India, however, makes its non-fossil-fuel-based (renewable as well as nuclear) electricity target conditional on international finance and technological support even as the country has, so far, made substantial progress on its earlier commitments largely financed from domestic resources.
Making new pledges, the country clearly says that it will achieve its target of 50% cumulative electric power from non-fossil-fuel-based energy resources “with the help of transfer of technology and low-cost international finance, including from Green Climate Fund (GCF)”. The updated NDC is soon to be communicated to the United Nations Framework Convention on Climate Change (UNFCCC).
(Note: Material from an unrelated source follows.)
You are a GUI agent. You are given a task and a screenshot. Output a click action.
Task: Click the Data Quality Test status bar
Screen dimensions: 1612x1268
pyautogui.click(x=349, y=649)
India’s new commitment actually translates the ‘Panchamrit’, announced by Prime Minister Narendra Modi at COP26 in Glasgow, UK, into enhanced climate targets. It, however, prefers not to quantify its electricity goal in gigawatt-term (500GW) as announced earlier and remains silent on reduction of total projected carbon emissions by one billion tonnes from now to 2030. It, at the same time, clarified that 50% of ‘energy’ requirements from renewable energy by 2030, as stated in Glasgow, is to be counted in terms of non-fossil-fuel-based ‘electricity’ installed capacity.
“In our view, we should have been as ambitious as we were in Glasgow,”said environmentalist Sunita Narain of Centre for Science and Environment (CSE). On the non-fossil-fuel-based electricity target, she said, “To meet 50% electricity from non-fossil by 2030, we will need to have 65-70% installed capacity of non/fossil sources… This is ambitious and will be expensive and this is why we need to make this conditional to international finance.”
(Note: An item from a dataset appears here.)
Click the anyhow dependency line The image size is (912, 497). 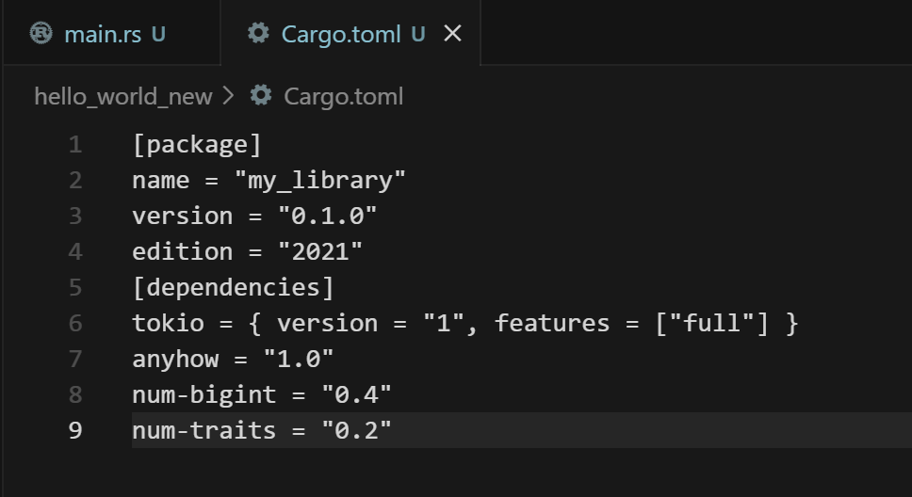tap(233, 360)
India’s updated NDC will be implemented by 2030 through programmes and schemes of relevant ministries/departments and with due support from states and UTs. Flagging India’s vision of “sustainable lifestyles” and “climate justice” to protect the poor and vulnerable from adverse impacts of climate change as a core theme of the updates, the NDC also emphasises on “citizen-centric approach” and mentions a need to have mass movement for ‘LIFE’ — Lifestyle for Environment — as a key to combat climate change.
NDCs are basically the voluntary targets of countries under the Paris Agreement to collectively reach the goal of keeping the global average temperature rise well below 2° Celsius while making efforts to limit it to 1.5°C above pre-industrial (1850-1900) level. Though many countries have submitted their updated NDCs, analysis of their new targets shows the world continues to fall short to achieve its intended goal.
India’s NDC, however, does not bind it to any sector-specific mitigation obligation or action. “India’s goal is to reduce overall emission intensity and improve energy efficiency of its economy over time and at the same time protect the vulnerable sectors of the economy and segments of our society,” clarified the government while making a statement on the updated targets. It, however, mentioned how its ‘net zero’ target of the Railways by 2030 alone will lead to a reduction of emissions by 60 million tonnes annually.